-- Opening Marker --

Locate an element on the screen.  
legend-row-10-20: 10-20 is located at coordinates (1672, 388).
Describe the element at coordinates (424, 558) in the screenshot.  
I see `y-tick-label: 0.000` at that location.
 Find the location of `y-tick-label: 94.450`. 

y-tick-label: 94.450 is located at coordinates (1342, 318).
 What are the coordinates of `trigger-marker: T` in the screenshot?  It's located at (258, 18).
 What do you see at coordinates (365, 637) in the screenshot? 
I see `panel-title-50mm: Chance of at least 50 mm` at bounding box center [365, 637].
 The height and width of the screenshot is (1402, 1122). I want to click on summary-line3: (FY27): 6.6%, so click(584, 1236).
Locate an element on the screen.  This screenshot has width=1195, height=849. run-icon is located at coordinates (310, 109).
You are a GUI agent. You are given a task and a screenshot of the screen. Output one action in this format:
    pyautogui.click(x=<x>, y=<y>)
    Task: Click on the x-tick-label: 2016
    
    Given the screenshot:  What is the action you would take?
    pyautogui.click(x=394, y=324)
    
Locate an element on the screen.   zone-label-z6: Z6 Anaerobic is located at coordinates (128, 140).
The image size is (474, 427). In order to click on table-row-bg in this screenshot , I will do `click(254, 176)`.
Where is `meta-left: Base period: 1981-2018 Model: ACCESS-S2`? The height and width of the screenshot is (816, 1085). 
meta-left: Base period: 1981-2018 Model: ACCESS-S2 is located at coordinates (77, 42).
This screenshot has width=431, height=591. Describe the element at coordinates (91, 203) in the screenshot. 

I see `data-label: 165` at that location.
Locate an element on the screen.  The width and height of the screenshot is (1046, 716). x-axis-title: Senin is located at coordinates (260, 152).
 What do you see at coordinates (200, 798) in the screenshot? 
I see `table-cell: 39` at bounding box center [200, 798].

-- Closing Marker --

Print everything from the beginning of the material above down to the line containing "The height and width of the screenshot is (1402, 1122).", including that line, reproducing each line character for character.

Locate an element on the screen.  
legend-row-10-20: 10-20 is located at coordinates (1672, 388).
Describe the element at coordinates (424, 558) in the screenshot.  
I see `y-tick-label: 0.000` at that location.
 Find the location of `y-tick-label: 94.450`. 

y-tick-label: 94.450 is located at coordinates (1342, 318).
 What are the coordinates of `trigger-marker: T` in the screenshot?  It's located at (258, 18).
 What do you see at coordinates (365, 637) in the screenshot? 
I see `panel-title-50mm: Chance of at least 50 mm` at bounding box center [365, 637].
 The height and width of the screenshot is (1402, 1122). I want to click on summary-line3: (FY27): 6.6%, so click(584, 1236).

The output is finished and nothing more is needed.